I reached my friend John Burnett, the NPR reporter who is normally based in Austin, TX. John had a working phone somehow, and he fed live reports to our show of the devastation that was truly beginning to emerge. It was riveting to hear.
We are fortunate that unlike Katrina—which grew bigger and stronger than most expected—Gustav seems to be turning out to be not as bad as was feared. It arrived on land as a Category Two storm, and pretty soon was downgraded to Category One.

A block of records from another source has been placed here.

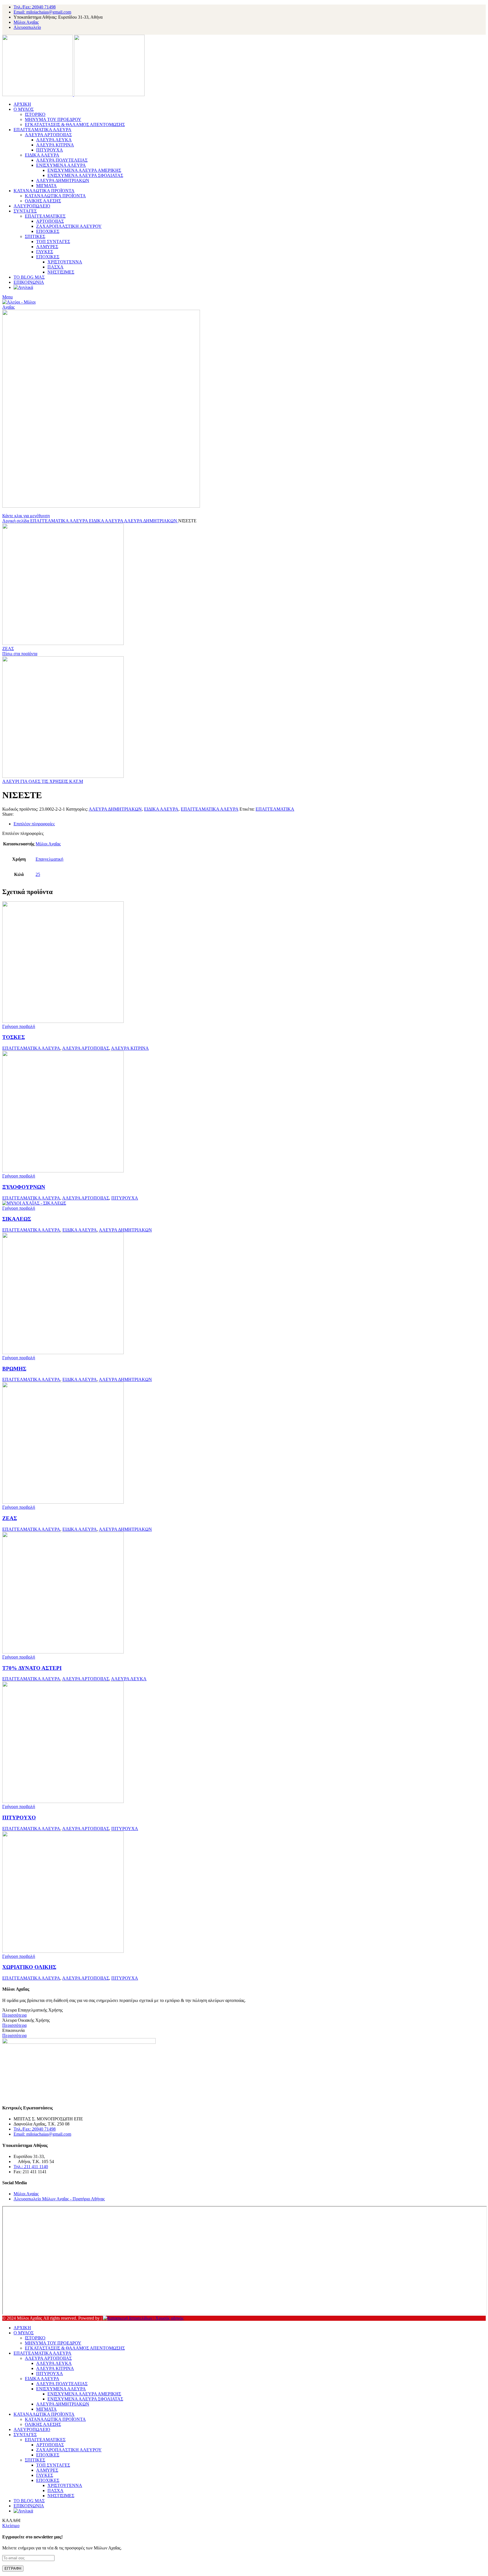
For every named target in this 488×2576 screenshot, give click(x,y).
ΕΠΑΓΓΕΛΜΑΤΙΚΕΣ (45, 216)
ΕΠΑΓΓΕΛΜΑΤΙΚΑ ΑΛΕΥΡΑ (59, 520)
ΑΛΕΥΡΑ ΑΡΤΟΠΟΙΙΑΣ (48, 134)
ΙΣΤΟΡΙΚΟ (35, 114)
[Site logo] (38, 94)
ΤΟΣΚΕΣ (13, 1037)
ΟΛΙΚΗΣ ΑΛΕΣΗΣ (43, 200)
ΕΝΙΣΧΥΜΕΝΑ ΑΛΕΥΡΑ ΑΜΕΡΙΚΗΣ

That was still big enough to derail plans for the Republican National Convention in St. Paul, Minnesota. We covered Senator McCain's hasty scramble to re-do his schedule, and decisions by President Bush and Vice President Cheney to forego their planned appearances. No one wanted to send any "we-weren't-paying-attention-to-Katrina" reminders. But that still left the problem of how to get storm coverage from the area.
We thought of trying to call some evacuees, and then reconsidered to go after some of the people who stayed behind. The Associated Press mentioned a conversation with a local man sipping whiskey and Diet Coke outside a place called Johnny White's Sports Bar on Bourbon Street. We found the number and called. The interview opened the show and we went back to them a couple of more times today.
At the end of he show I declared Johnny's the New Orleans news bureau for Day to Day.